### ABOUT THIS EXERCISE
For the records that follow, please set down exactly the lines between the one holding "This screenshot has width=907, height=586." and the one holding "Click the Mind Map Templates icon", inclusive, and only those.

((

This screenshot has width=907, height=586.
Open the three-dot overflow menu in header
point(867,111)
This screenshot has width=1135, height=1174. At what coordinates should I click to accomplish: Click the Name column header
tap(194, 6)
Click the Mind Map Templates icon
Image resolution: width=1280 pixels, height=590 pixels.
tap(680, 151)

))
((

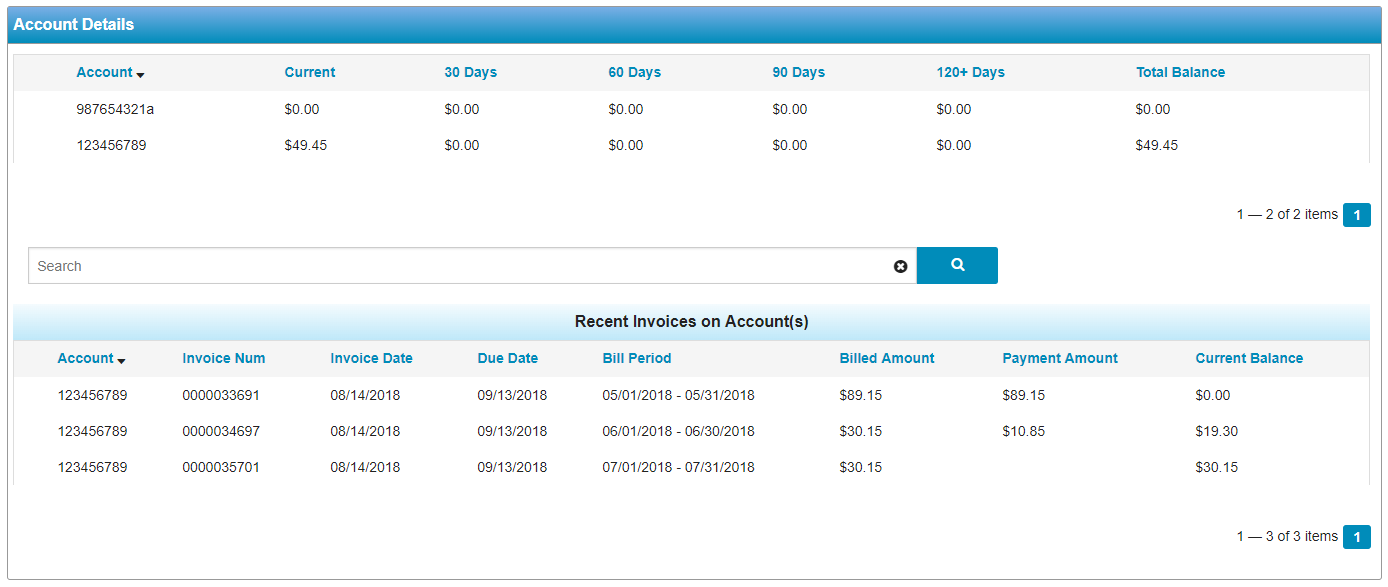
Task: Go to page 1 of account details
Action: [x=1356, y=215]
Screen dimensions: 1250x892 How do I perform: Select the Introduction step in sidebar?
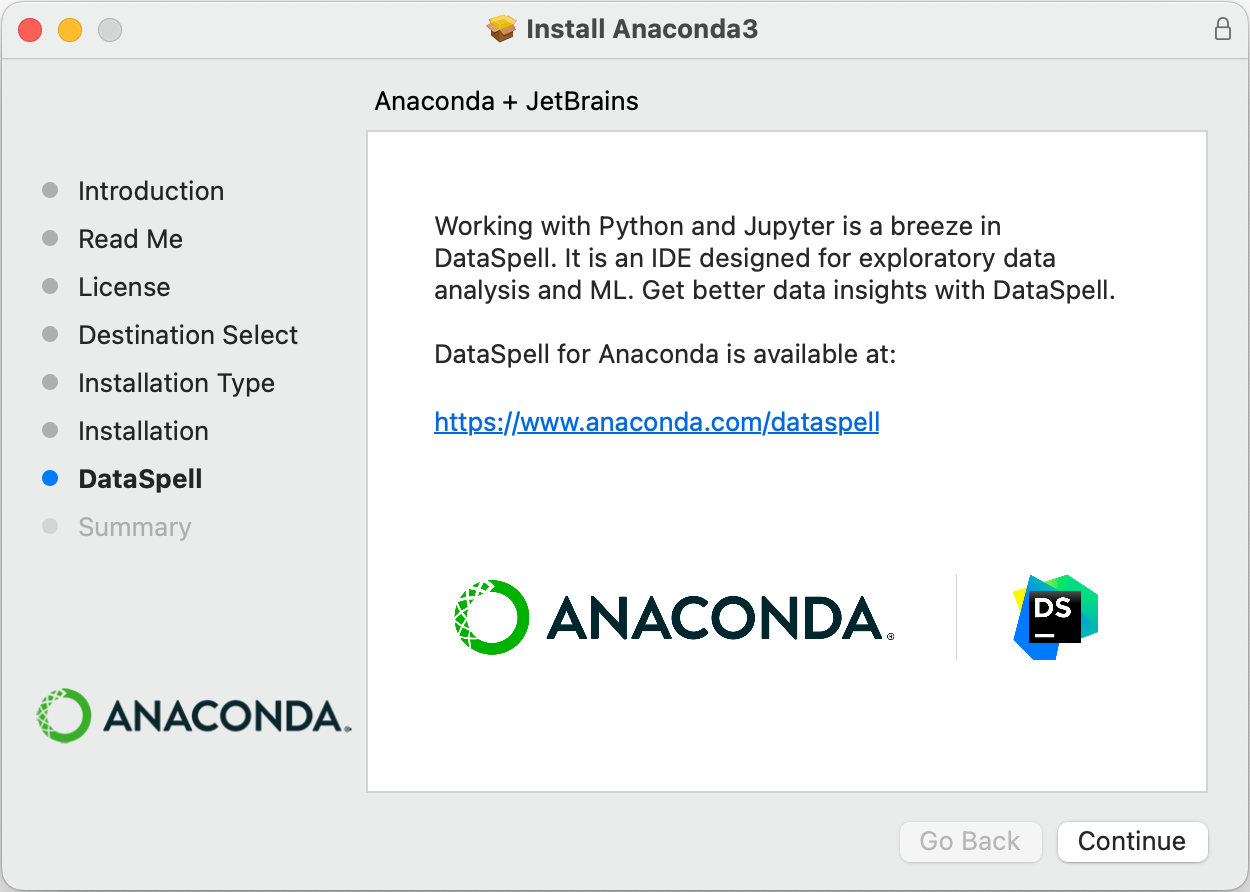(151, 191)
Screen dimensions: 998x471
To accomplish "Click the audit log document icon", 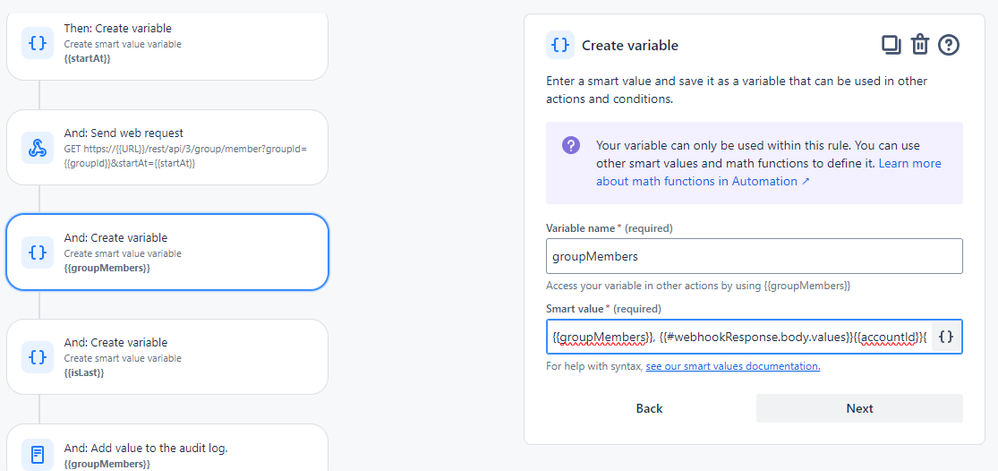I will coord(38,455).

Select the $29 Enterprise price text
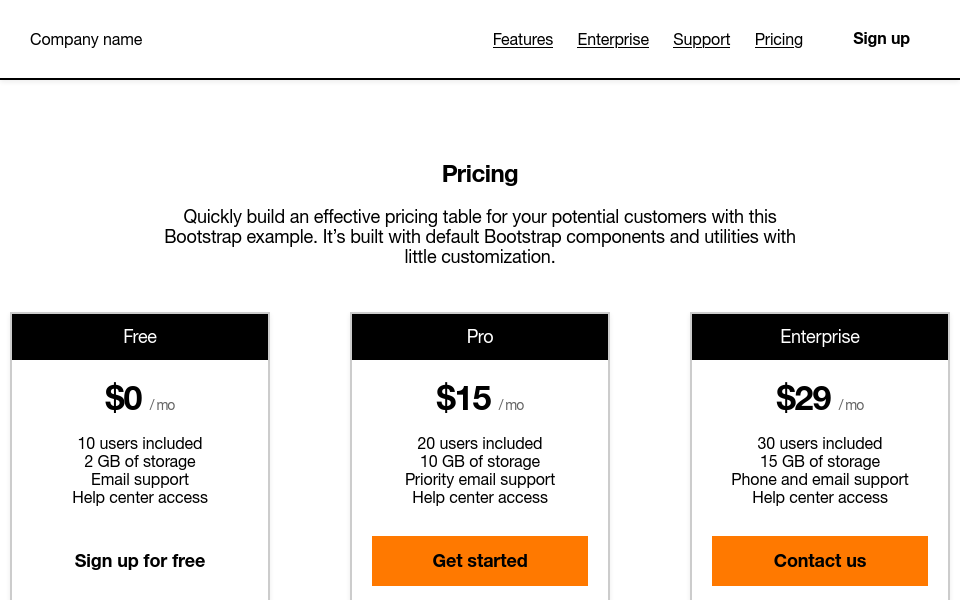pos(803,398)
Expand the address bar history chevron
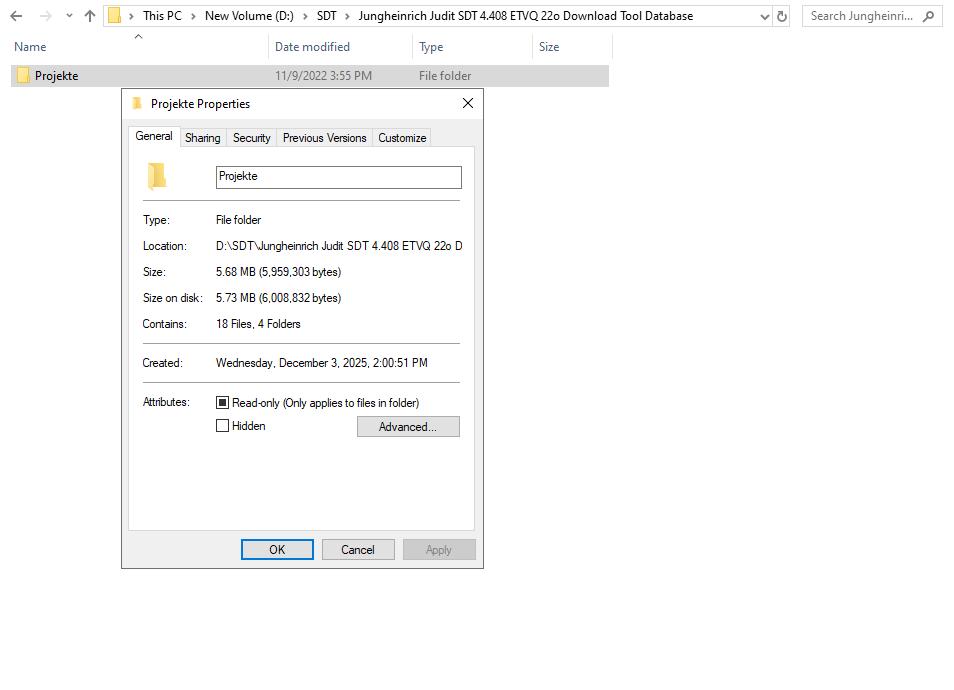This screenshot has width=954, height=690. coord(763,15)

))
((

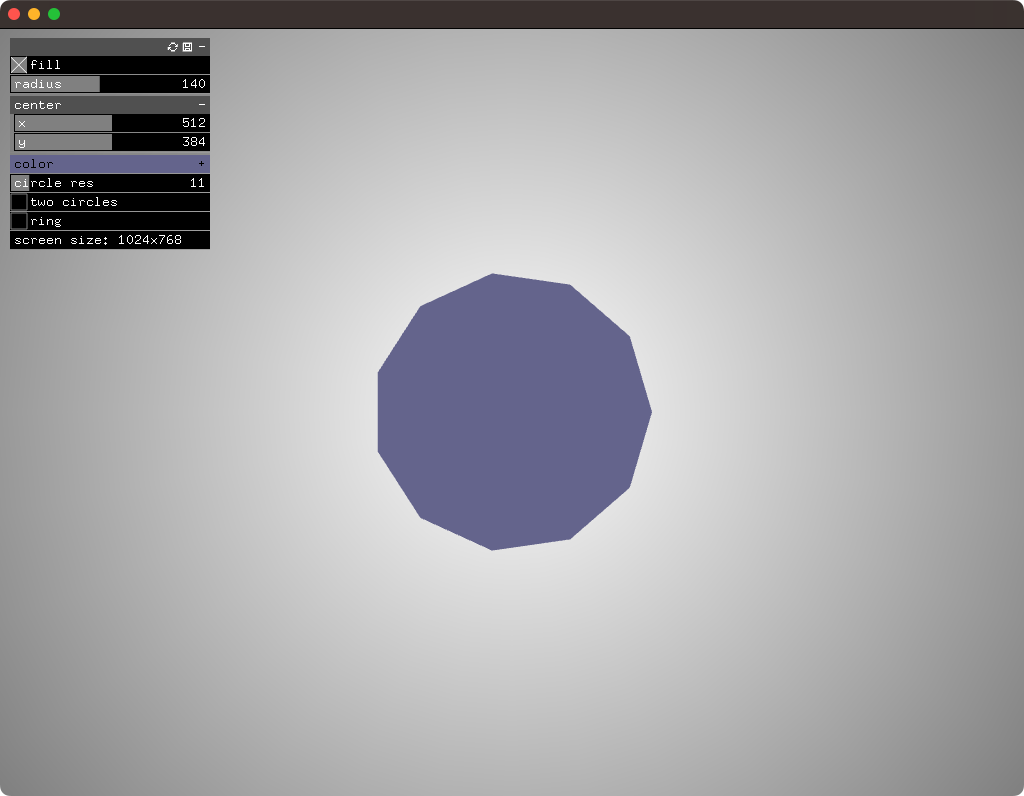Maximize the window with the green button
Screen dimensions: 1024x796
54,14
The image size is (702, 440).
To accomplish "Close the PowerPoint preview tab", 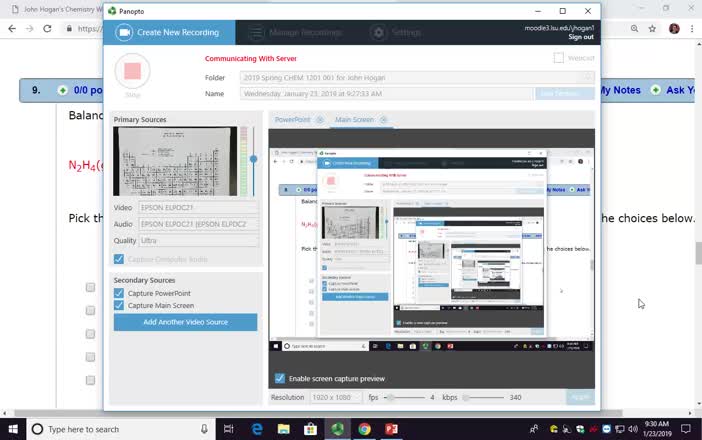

))

### EXERCISE RESULT
This screenshot has width=907, height=586.
Open the three-dot overflow menu in header
point(867,111)
This screenshot has width=1135, height=1174. At what coordinates should I click to accomplish: Click the Name column header
tap(194, 6)
Click the Mind Map Templates icon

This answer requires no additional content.